Written task.
Copy the records word for word, starting at the line with "Task: Open deltarune fan's purple avatar" and ending with the last line of the records, both included.

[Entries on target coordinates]
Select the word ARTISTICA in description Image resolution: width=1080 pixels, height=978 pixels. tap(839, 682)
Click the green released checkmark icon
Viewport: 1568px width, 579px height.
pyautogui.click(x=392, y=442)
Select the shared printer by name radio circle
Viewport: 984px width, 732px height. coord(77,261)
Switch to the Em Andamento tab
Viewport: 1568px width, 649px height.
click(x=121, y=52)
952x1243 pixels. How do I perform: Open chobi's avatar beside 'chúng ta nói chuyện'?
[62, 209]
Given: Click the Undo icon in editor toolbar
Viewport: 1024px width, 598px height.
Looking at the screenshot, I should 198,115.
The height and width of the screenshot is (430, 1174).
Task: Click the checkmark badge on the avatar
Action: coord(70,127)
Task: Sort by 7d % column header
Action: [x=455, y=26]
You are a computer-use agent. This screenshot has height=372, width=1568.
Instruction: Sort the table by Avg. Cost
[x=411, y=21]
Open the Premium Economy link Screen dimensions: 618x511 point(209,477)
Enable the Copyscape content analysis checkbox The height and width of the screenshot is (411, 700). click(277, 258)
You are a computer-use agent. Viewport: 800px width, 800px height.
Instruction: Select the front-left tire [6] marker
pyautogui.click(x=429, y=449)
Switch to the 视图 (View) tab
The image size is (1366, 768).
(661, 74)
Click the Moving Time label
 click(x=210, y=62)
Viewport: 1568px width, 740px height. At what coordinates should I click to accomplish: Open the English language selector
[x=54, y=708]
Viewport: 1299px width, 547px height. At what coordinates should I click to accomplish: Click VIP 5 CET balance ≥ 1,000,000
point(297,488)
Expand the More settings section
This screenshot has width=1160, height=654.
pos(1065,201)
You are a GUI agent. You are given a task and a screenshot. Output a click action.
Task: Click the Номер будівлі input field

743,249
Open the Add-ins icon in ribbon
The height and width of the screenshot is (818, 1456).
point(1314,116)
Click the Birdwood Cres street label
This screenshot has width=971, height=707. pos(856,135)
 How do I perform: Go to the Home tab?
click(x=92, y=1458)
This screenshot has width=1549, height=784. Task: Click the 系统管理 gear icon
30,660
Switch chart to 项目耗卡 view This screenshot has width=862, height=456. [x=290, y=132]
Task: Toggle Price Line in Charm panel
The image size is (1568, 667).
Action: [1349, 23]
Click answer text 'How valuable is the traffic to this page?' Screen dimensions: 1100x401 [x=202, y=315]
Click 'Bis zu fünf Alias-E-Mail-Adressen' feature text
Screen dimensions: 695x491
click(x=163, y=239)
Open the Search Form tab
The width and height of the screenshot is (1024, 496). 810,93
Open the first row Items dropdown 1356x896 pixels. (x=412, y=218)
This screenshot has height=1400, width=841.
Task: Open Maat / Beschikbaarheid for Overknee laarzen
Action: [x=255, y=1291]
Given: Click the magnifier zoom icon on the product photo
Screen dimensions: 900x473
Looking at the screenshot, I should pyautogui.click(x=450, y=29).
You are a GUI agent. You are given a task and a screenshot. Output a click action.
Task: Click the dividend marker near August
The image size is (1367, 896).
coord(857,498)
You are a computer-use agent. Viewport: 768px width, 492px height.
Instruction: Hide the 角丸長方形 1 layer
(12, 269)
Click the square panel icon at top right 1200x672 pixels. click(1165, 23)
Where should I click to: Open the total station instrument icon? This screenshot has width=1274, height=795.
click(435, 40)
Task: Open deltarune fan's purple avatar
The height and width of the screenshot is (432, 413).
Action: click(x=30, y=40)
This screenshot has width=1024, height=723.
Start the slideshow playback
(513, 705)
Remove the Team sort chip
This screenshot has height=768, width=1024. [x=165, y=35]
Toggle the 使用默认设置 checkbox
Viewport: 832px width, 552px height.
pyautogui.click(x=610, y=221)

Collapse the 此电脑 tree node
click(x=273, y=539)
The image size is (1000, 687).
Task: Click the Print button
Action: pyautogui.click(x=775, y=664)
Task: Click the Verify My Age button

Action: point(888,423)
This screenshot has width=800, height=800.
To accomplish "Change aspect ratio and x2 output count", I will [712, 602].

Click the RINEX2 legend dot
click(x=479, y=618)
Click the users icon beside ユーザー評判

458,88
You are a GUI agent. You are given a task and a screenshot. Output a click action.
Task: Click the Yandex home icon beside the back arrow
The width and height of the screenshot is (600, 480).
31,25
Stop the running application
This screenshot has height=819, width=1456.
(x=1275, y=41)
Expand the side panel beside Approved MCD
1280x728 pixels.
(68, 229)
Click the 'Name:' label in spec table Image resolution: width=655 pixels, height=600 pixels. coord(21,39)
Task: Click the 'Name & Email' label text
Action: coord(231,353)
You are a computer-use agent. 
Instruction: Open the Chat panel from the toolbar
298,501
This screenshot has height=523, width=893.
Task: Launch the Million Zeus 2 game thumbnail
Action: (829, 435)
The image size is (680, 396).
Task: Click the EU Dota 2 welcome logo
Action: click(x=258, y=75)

Task response.
Task: Open deltarune fan's purple avatar
The height and width of the screenshot is (432, 413).
Action: click(x=30, y=40)
This screenshot has width=1024, height=723.
Start the slideshow playback
(513, 705)
Remove the Team sort chip
This screenshot has height=768, width=1024. [x=165, y=35]
Toggle the 使用默认设置 checkbox
Viewport: 832px width, 552px height.
pyautogui.click(x=610, y=221)

Collapse the 此电脑 tree node
click(x=273, y=539)
The image size is (1000, 687).
Task: Click the Print button
Action: pyautogui.click(x=775, y=664)
Task: Click the Verify My Age button

Action: point(888,423)
This screenshot has width=800, height=800.
To accomplish "Change aspect ratio and x2 output count", I will [712, 602].

Click the RINEX2 legend dot
click(x=479, y=618)
Click the users icon beside ユーザー評判

458,88
You are a GUI agent. You are given a task and a screenshot. Output a click action.
Task: Click the Yandex home icon beside the back arrow
The width and height of the screenshot is (600, 480).
31,25
Stop the running application
This screenshot has height=819, width=1456.
(x=1275, y=41)
Expand the side panel beside Approved MCD
1280x728 pixels.
(68, 229)
Click the 'Name:' label in spec table Image resolution: width=655 pixels, height=600 pixels. coord(21,39)
Task: Click the 'Name & Email' label text
Action: coord(231,353)
You are a computer-use agent. 
Instruction: Open the Chat panel from the toolbar
298,501
This screenshot has height=523, width=893.
Task: Launch the Million Zeus 2 game thumbnail
Action: (829, 435)
The image size is (680, 396).
Task: Click the EU Dota 2 welcome logo
Action: click(x=258, y=75)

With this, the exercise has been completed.